= Task requirements =
In the entries below, find the line with "Click the word SIMILAR in the heading" and the line with "Screen dimensions: 800x480". Return those two lines and all lines between them, exactly.

Saved entries
· · ·

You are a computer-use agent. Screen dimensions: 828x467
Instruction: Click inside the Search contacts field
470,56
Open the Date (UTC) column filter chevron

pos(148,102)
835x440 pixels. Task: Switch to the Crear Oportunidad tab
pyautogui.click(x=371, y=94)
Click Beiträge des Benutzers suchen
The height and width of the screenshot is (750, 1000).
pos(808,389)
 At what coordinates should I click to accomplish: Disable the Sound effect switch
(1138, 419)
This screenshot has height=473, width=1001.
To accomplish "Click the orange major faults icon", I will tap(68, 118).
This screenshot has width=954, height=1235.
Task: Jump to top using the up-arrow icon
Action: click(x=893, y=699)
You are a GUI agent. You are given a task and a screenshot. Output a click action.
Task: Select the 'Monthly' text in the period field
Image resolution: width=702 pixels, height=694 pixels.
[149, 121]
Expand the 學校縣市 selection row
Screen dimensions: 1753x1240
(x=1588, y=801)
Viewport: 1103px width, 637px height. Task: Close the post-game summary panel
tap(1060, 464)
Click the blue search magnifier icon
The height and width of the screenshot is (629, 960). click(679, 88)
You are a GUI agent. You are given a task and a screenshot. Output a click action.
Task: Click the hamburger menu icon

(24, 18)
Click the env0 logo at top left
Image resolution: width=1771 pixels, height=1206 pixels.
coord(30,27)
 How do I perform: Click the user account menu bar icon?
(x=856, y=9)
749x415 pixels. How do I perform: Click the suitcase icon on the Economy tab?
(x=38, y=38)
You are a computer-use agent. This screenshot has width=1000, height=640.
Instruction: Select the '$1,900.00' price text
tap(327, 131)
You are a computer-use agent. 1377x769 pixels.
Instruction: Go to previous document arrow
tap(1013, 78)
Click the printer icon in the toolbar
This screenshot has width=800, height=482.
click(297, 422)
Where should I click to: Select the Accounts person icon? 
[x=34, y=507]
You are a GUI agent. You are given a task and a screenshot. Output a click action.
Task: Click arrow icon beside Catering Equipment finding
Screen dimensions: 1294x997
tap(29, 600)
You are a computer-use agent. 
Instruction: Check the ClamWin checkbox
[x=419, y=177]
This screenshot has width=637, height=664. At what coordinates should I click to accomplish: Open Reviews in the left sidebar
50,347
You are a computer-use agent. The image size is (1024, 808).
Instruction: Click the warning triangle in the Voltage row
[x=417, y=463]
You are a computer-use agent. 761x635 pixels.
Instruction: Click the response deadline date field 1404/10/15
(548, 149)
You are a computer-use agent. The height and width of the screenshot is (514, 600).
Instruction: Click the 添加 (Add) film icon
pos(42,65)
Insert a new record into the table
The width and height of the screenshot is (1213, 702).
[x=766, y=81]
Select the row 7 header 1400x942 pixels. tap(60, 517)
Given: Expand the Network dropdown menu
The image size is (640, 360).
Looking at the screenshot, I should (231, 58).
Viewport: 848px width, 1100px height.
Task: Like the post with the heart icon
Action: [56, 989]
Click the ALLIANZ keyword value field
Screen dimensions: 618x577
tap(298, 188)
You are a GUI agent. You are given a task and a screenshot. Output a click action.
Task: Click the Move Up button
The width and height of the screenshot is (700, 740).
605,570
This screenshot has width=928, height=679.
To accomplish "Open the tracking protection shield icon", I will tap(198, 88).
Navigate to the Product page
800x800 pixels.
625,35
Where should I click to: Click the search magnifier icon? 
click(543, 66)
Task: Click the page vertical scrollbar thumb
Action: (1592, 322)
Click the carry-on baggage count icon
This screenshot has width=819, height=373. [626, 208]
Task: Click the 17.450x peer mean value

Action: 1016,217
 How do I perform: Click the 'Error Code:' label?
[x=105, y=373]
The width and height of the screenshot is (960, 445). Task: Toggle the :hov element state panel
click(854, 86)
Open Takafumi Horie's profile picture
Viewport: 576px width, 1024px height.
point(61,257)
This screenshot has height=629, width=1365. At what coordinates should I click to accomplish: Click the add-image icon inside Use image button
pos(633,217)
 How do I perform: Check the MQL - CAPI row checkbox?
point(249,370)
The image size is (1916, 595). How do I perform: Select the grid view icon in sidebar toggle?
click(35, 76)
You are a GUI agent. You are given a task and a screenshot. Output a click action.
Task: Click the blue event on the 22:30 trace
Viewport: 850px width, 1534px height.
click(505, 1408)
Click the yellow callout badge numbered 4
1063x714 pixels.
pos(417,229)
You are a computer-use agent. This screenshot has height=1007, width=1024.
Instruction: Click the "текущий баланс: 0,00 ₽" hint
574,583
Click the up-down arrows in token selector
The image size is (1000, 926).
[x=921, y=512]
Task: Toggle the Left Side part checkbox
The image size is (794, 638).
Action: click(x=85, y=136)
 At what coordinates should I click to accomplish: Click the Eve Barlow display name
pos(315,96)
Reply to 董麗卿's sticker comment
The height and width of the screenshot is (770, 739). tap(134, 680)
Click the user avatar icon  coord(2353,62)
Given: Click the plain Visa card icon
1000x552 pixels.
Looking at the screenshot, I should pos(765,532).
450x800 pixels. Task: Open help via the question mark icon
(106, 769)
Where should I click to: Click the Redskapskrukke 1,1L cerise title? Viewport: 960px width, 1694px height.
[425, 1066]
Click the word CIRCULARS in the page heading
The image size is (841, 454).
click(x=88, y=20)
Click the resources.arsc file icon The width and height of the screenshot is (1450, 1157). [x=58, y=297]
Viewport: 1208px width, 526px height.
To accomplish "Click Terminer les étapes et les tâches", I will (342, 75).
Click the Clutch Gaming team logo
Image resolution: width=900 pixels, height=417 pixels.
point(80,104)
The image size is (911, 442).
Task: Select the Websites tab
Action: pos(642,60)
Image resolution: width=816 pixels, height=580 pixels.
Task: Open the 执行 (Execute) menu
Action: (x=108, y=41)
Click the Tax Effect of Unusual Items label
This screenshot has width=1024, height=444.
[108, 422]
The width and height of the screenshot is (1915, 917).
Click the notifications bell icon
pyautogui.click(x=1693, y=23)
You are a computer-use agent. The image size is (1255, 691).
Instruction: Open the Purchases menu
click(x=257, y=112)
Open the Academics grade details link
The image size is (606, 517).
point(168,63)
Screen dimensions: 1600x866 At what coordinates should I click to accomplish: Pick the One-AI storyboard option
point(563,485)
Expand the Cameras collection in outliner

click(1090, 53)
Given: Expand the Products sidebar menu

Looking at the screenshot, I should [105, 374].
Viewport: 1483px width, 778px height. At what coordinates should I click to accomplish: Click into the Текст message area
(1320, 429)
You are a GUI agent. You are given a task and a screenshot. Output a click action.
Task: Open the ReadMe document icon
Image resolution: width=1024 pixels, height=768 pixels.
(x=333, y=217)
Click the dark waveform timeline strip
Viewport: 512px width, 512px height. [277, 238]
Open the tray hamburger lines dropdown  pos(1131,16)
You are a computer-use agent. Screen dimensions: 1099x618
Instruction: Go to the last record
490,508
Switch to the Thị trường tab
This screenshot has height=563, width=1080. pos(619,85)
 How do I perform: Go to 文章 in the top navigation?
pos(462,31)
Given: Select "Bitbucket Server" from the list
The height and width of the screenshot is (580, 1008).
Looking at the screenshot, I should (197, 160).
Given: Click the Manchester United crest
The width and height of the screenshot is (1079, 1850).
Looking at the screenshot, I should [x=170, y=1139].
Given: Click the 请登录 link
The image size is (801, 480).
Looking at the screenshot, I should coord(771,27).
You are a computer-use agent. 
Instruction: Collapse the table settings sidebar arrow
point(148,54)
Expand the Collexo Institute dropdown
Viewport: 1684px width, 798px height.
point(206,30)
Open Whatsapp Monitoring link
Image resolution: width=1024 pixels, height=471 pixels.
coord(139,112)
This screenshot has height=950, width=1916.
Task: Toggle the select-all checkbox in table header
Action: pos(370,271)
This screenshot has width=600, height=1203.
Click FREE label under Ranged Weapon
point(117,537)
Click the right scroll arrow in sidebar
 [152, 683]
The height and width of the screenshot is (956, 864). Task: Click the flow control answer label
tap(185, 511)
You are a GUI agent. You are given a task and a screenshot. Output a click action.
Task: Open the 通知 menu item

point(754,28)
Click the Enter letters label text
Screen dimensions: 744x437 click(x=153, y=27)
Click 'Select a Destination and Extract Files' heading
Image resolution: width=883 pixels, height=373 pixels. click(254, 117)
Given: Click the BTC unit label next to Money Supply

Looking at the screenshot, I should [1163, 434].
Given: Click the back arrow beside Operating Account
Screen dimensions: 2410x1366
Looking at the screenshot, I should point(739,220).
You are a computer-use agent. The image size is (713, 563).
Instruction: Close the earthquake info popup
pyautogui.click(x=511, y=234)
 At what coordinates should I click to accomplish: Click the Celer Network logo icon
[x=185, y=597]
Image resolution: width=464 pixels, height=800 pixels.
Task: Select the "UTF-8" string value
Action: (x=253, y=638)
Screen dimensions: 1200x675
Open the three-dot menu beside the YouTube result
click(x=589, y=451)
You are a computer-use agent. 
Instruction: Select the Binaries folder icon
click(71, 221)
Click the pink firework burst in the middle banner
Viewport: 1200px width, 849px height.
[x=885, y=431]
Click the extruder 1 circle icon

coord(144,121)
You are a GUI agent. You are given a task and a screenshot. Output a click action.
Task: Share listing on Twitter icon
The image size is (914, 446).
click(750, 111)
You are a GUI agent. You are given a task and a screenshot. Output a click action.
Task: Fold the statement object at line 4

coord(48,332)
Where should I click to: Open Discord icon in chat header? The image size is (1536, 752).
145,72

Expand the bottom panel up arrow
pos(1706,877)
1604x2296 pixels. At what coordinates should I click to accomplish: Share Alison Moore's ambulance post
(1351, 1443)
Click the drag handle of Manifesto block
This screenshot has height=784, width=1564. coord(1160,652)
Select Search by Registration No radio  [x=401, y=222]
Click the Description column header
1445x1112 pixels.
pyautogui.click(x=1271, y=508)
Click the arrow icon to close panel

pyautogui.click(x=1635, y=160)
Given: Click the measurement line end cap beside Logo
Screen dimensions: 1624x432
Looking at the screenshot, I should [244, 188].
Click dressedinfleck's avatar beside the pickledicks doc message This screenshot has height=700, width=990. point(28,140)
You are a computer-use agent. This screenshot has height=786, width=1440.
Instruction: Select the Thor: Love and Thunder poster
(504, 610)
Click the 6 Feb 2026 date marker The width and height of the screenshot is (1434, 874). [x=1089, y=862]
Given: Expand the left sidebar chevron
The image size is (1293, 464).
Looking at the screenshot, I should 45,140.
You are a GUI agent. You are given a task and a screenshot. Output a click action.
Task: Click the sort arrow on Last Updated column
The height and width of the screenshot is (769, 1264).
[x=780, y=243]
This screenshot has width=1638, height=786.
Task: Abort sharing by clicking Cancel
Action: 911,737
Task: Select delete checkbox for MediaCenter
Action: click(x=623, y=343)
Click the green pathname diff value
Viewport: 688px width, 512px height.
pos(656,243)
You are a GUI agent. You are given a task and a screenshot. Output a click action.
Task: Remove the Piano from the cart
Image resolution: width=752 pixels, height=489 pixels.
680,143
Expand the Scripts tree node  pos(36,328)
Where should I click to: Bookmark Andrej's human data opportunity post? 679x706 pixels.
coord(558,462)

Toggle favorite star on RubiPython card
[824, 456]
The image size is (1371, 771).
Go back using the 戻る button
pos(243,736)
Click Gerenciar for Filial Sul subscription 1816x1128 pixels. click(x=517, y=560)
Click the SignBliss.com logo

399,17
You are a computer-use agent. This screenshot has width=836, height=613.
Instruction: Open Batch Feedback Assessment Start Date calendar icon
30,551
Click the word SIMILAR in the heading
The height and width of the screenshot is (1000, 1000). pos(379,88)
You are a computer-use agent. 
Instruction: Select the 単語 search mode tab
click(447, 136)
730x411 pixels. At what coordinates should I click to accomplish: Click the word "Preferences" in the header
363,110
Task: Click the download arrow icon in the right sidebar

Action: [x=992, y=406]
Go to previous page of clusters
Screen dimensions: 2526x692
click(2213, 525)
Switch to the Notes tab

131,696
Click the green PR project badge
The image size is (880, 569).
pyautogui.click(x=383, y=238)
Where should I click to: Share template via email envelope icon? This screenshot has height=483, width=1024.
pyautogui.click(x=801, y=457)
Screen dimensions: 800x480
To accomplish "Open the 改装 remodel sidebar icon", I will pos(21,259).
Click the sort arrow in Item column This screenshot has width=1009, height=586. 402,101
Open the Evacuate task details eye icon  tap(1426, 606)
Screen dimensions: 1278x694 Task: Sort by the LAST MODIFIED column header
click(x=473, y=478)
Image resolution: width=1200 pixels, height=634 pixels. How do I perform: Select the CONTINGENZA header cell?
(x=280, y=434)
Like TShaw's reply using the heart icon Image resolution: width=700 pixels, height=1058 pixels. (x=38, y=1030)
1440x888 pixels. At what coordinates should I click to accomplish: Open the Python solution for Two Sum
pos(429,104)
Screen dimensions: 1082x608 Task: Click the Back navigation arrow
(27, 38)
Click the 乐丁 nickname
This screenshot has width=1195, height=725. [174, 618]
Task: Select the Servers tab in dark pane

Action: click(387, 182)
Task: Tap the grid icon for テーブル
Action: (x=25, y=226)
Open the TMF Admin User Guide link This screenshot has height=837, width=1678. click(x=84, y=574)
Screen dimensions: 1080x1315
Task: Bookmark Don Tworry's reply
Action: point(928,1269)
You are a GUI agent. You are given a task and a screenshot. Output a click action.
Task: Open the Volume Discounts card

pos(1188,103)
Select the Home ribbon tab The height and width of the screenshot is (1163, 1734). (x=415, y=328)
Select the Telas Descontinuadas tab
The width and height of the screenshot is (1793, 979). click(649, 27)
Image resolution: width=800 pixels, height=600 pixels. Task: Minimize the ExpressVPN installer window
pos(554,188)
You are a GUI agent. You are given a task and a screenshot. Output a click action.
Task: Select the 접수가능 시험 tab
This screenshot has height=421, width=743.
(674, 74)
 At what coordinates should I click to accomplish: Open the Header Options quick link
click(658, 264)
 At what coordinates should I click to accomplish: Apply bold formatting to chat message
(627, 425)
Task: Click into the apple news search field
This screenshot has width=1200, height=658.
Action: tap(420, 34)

· · ·

= Task solution =
Click the word SIMILAR in the heading
The height and width of the screenshot is (1000, 1000). pos(379,88)
You are a computer-use agent. 
Instruction: Select the 単語 search mode tab
click(447, 136)
730x411 pixels. At what coordinates should I click to accomplish: Click the word "Preferences" in the header
363,110
Task: Click the download arrow icon in the right sidebar

Action: [x=992, y=406]
Go to previous page of clusters
Screen dimensions: 2526x692
click(2213, 525)
Switch to the Notes tab

131,696
Click the green PR project badge
The image size is (880, 569).
pyautogui.click(x=383, y=238)
Where should I click to: Share template via email envelope icon? This screenshot has height=483, width=1024.
pyautogui.click(x=801, y=457)
Screen dimensions: 800x480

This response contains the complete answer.